Igor Karash is a versatile illustrator and designer with a career spanning over thirty years. As an illustrator he has collaborated with some major Russian, British, and US publishers including Detskaya Literatura (Moscow), Kniga Publishing House (Moscow), Folio Society (London), Vita Nova (St. Petersburg), and JSJ Productions in New York. Igor’s book illustrations and poster series won prestigious awards in the US, in the UK, and in Russian Federation including the Book Illustration Competition held by the House of Illustration in the UK, American Illustration 32, 34 and 38, 3×3 Magazine, Society of Illustrators in New York and the Golden Bee Biennial in Moscow.
Igor’s two latest projects, GULAG Action Figures and Monsters of Revolution (both are winners of the 3×3 Magazine of Contemporary Illustration Professional Show and the Society of Illustrators 61 Annual), explore the wild and unruly landscape of perversion and violence that swept over post-Soviet Russia. Both projects were featured in TASCHEN 100 Best Illustrators Around the Globe curated by Steven Heller and Julius Weidemann (Taschen, 2019)
Exhibition "War & Peace"
TheWar & Peace illustration series were created for the Folio Society two volume edition with 30 original illustrations and lavish binding design; the set was published in the Summer of 2014, but it took me 18 months to complete the work. The illustrations for this edition of War and Peace were meant to be a fresh visual contribution to this famous novel. Complex narrative along with Tolstoy’s philosophy needed to be resolved in an elegant, recognizable, yet novel way in this illustration series.

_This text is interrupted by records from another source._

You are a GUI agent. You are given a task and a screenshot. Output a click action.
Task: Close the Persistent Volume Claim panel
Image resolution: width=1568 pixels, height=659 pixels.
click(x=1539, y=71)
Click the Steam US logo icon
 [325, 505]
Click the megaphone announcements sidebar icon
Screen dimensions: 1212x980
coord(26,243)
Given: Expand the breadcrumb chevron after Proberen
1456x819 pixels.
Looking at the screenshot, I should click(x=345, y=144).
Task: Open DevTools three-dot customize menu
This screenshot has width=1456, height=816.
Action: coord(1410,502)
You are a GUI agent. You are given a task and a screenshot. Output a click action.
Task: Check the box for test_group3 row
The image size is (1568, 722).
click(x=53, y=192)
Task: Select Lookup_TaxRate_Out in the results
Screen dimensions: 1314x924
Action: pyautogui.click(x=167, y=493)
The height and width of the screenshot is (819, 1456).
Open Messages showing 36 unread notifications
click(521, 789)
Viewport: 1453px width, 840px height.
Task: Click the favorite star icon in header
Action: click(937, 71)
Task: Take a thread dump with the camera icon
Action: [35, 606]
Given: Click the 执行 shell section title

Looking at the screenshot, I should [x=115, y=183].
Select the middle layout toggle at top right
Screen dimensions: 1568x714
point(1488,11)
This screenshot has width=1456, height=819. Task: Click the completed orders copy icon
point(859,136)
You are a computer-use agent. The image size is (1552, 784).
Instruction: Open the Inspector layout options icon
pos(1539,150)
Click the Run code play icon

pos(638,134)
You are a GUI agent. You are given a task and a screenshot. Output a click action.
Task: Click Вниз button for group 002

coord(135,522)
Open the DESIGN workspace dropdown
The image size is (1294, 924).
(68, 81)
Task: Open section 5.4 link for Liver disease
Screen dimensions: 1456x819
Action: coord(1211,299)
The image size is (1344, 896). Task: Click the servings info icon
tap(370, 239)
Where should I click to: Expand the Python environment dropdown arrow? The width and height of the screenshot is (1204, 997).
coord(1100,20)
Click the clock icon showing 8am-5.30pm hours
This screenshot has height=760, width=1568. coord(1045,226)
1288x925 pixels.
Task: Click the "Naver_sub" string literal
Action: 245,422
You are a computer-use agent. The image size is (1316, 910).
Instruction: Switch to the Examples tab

I searched for a fresh approach–to me, the key to creating effective visuals was to mix traditional illustration techniques with modern inventive compositions, and to depict both realistic scenes and the dreams and memories of the characters. I largely focused on human themes–personal stories unraveling against the tragically morphing historical canvas.
It required much of artistic courage to take on this challenge, but I am glad I did. The main difficulty was indeed, the heavy weight of the recognition (for the book itself and familiarity with the main characters) and also the public expectations associated with new edition. There also enormous number of visuals that were done over the years for many illustrated editions, paintings, cinematic and theatrical and operatic versions of the book. I was discussing all this in detail on the Folio Society blog in publication entitled The Heavy Weight of War & Peace.
What helped me in the end to find my own way of telling this visual story is definitely the text itself. I remember that I stopped looking at any other sources, except for the pure historical references, and dived into the story that is deep as a ‘river of life’.